### WHAT TO DO
All entries need to be written out again exactly, without their pictures.

[Collected data]
********

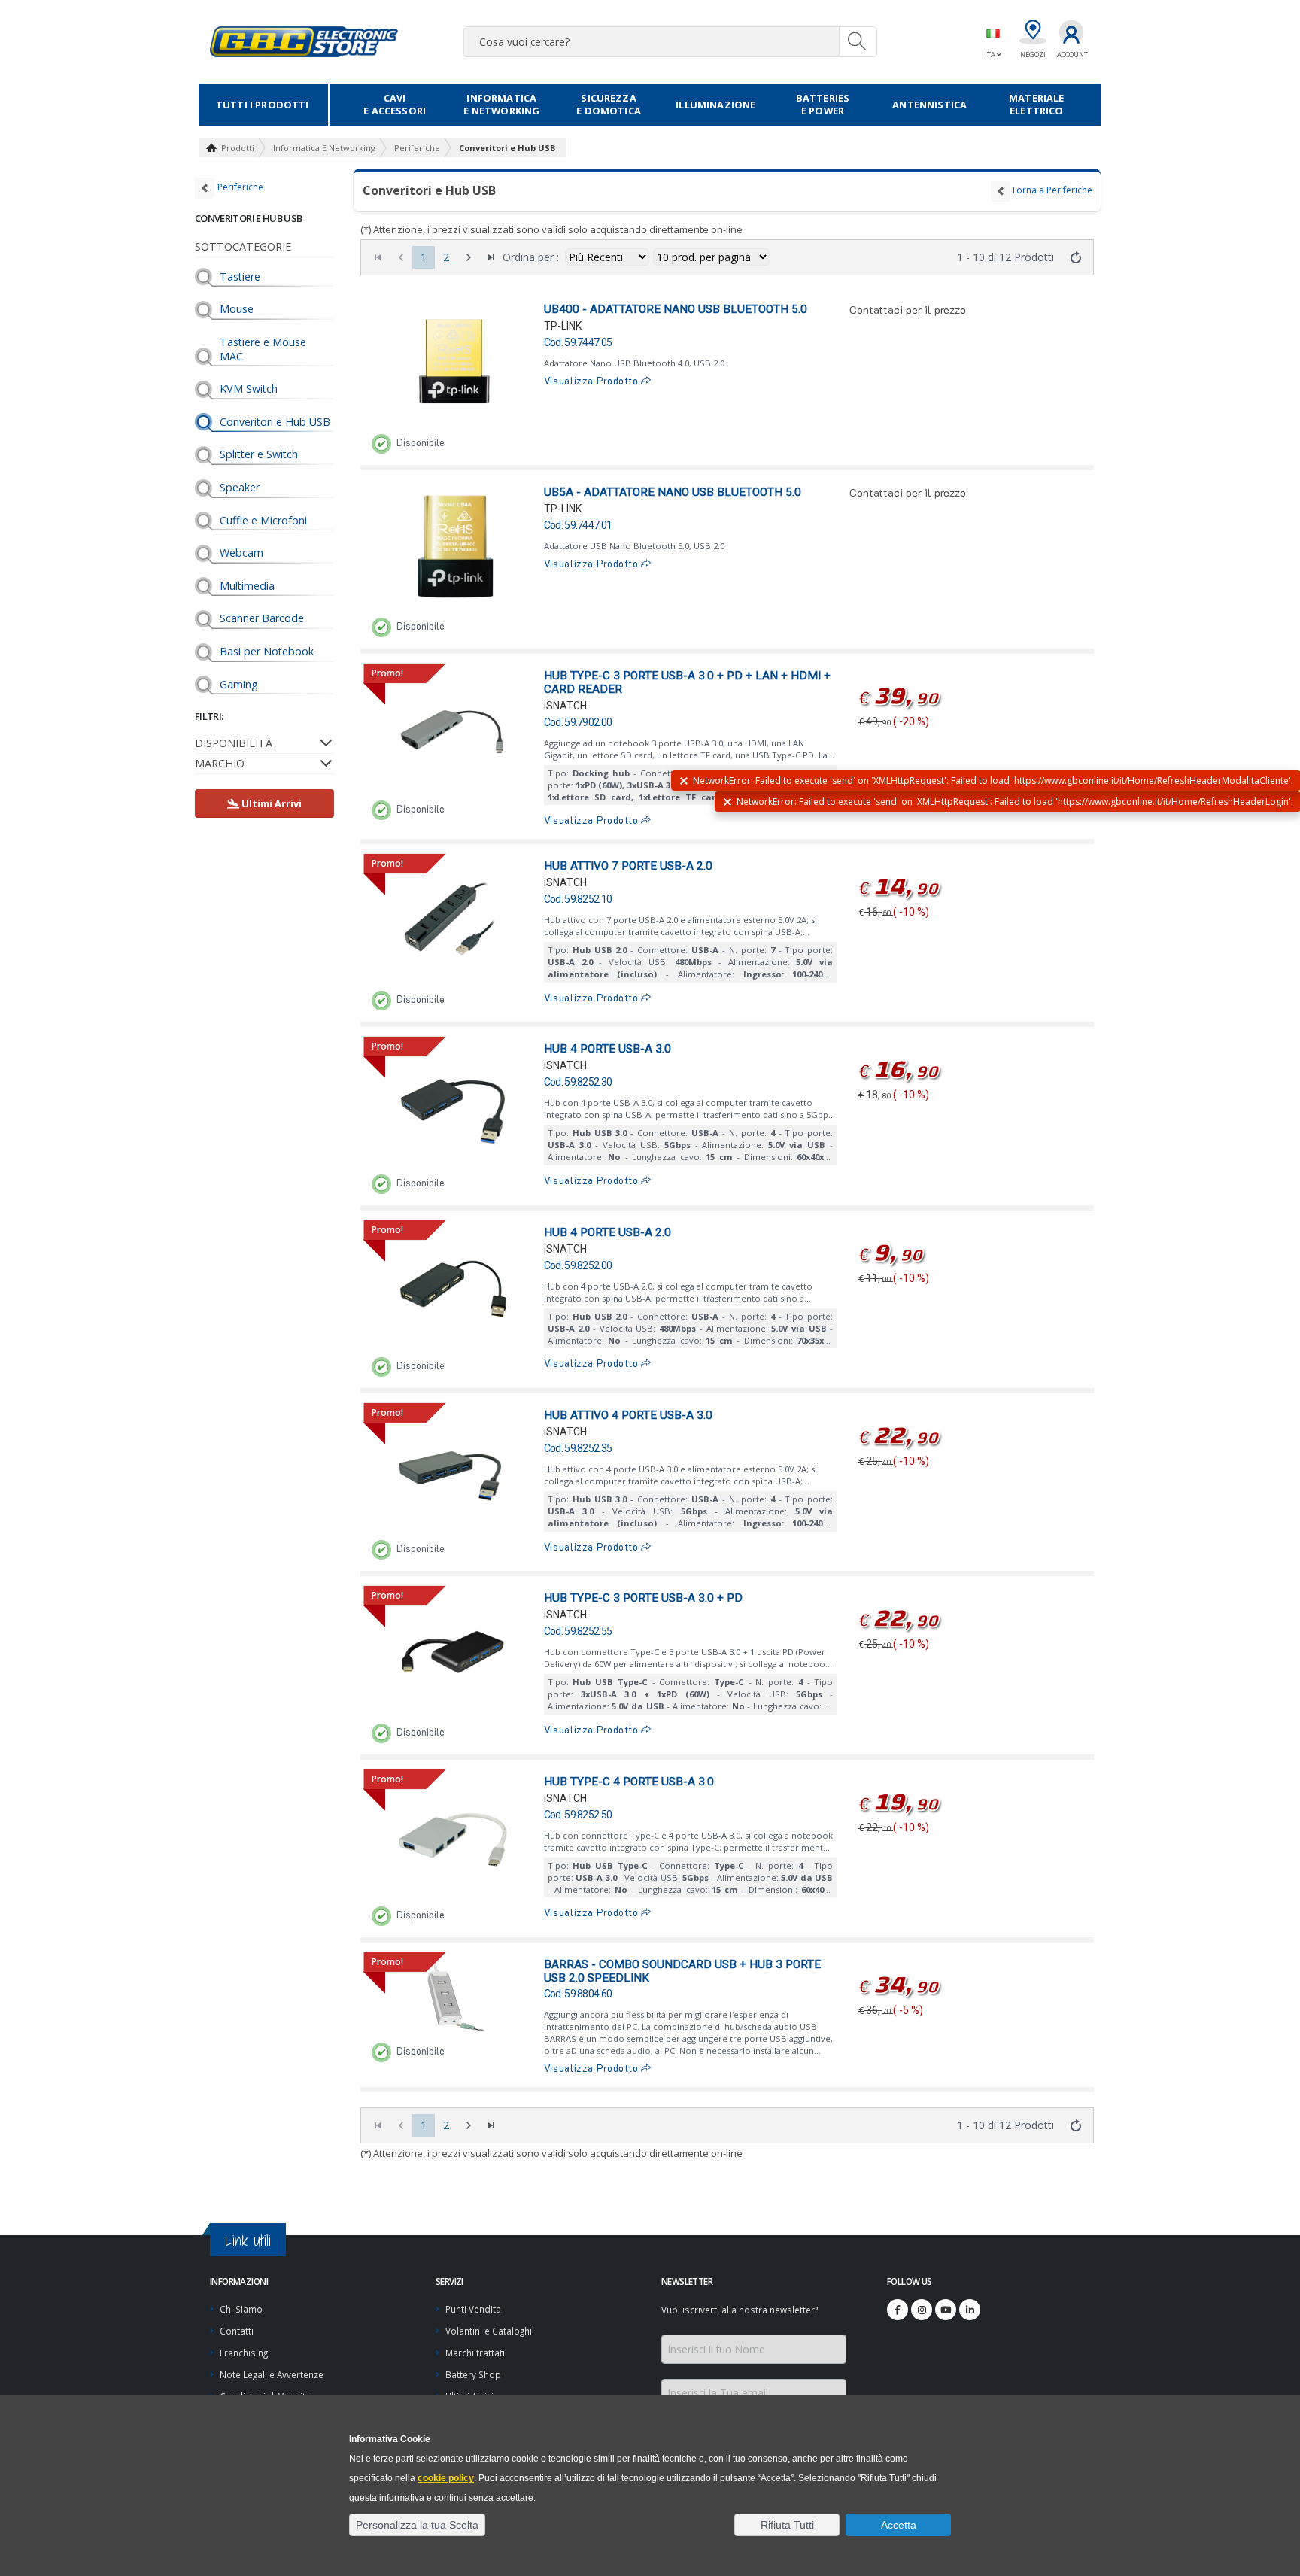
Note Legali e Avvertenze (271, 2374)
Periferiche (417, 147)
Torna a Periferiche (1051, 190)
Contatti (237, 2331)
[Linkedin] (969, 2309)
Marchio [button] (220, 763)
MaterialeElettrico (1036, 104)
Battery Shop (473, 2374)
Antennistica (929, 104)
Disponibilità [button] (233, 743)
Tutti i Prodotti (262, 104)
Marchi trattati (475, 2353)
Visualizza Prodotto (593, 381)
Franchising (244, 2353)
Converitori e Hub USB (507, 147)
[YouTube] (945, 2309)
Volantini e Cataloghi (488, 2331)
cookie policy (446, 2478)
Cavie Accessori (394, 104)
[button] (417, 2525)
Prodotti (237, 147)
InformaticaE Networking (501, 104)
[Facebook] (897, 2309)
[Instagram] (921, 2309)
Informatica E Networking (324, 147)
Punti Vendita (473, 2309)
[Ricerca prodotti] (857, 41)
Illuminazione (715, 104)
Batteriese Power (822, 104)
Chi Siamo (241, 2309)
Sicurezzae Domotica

********

### ANSWER TO THIS EXERCISE
Note Legali e Avvertenze (271, 2374)
Periferiche (417, 147)
Torna a Periferiche (1051, 190)
Contatti (237, 2331)
[Linkedin] (969, 2309)
Marchio [button] (220, 763)
MaterialeElettrico (1036, 104)
Battery Shop (473, 2374)
Antennistica (929, 104)
Disponibilità [button] (233, 743)
Tutti i Prodotti (262, 104)
Marchi trattati (475, 2353)
Visualizza Prodotto (593, 381)
Franchising (244, 2353)
Converitori e Hub USB (507, 147)
[YouTube] (945, 2309)
Volantini e Cataloghi (488, 2331)
cookie policy (446, 2478)
Cavie Accessori (394, 104)
[button] (417, 2525)
Prodotti (237, 147)
InformaticaE Networking (501, 104)
[Facebook] (897, 2309)
[Instagram] (921, 2309)
Informatica E Networking (324, 147)
Punti Vendita (473, 2309)
[Ricerca prodotti] (857, 41)
Illuminazione (715, 104)
Batteriese Power (822, 104)
Chi Siamo (241, 2309)
Sicurezzae Domotica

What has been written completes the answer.